2. Department of Obstetrics and Gynecology, Hannah Hospital, Busan, Republic of Korea.
3. Department of Internal Medicine, College of Medicine, Kyung Hee University, Seoul, Republic of Korea.
4. Department of Obstetrics and Gynecology, Pusan National University School of Medicine, Biomedical Research Institute and Pusan Cancer Center, Pusan National University Hospital, Republic of Korea.
5. Department of Obstetrics and Gynecology, Cha University, Ilsan Medical Center School of Medicine, Seoul, Republic of Korea.
6. Department of Nursing, Kyungnam College of Information and Technology, Busan, Republic of Korea.
* These authors contributed equally to this work.
Background: This study aimed to determine the optimal combination of biomarkers that can predict epithelial ovarian cancer (EOC) and compare the combination with the risk of ovarian malignancy algorithm (ROMA) or Copenhagen index (CPH-I).
Methods: Data from 66 patients with EOC and 599 patients with benign ovarian masses who underwent definitive tissue diagnosis of adnexal masses between January 2017 and March 2021 were analyzed. The Mann-Whitney U test or Kruskal-Wallis test was used for between-group comparisons of medians. Logistic regression was used to establish an EOC predictor model. Area under the curve (AUC) comparisons between models were performed using the Delong nonparametric approach.
Results: The median age of the patients was 43 years. Twenty-nine (43.9%) patients had early-stage disease (stages I-II) and 37 (56.1%) patients had advanced-stage disease (stages III-IV). The median age, body mass index, white blood cell count, hemoglobin-to-red cell distribution width ratio (HRR), platelet count, platelet-to-lymphocyte ratio, lymphocyte-to-monocyte ratio, serum albumin level, cancer antigen 125, human epididymal secretory protein 4 (HE4), ROMA, and CPH-I were significantly different between the stage I-IV EOC and benign ovarian mass groups. Multivariate logistic regression analysis revealed that HE4, HRR, and computed tomography (CT) imaging were significant predictors of both stages I-IV and I-II EOC. Using these covariates, an interim model (IM) (consisting of HE4 and HRR) and a full model (FM) (consisting of HE4, HRR, and CT imaging) were constructed. When predicting stage I-IV EOC, the AUC of IM was comparable to that of ROMA or CPH-I, whereas the AUC of FM outperformed ROMA or CPH-I. In predicting stage I-II EOC, the AUC of IM was comparable to that of CPH-I but higher than that of ROMA, and the AUC of FM outperformed ROMA or CPH-I.

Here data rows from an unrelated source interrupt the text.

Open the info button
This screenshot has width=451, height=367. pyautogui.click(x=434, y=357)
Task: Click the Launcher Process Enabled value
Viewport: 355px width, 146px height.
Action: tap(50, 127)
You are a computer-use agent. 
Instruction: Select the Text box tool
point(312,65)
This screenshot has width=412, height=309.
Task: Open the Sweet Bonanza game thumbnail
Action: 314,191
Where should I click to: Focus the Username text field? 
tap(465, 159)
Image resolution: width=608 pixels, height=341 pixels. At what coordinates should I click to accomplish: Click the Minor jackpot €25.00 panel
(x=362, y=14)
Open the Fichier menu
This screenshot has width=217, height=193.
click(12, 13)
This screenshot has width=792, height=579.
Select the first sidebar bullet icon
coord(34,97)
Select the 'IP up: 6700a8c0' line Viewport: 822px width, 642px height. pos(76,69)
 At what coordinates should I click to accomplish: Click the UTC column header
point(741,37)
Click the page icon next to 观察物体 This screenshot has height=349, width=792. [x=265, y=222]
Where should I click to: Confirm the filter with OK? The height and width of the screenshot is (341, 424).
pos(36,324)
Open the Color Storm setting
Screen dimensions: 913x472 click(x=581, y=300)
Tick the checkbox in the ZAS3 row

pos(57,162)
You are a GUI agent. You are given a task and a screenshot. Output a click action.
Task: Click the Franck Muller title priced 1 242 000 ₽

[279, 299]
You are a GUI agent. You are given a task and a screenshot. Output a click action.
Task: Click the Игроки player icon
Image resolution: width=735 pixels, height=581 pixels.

Conclusion: FM outperformed ROMA or CPH-I in predicting stage I-IV EOC and stage I-II EOC. Therefore, FM could be a promising model for improving preoperative prediction of EOC at an early stage. However, further prospective studies are required to validate these results.
Keywords: HE4 protein, Humans, Red cell distribution width, Computed tomography, Spiral, Adnexal disease.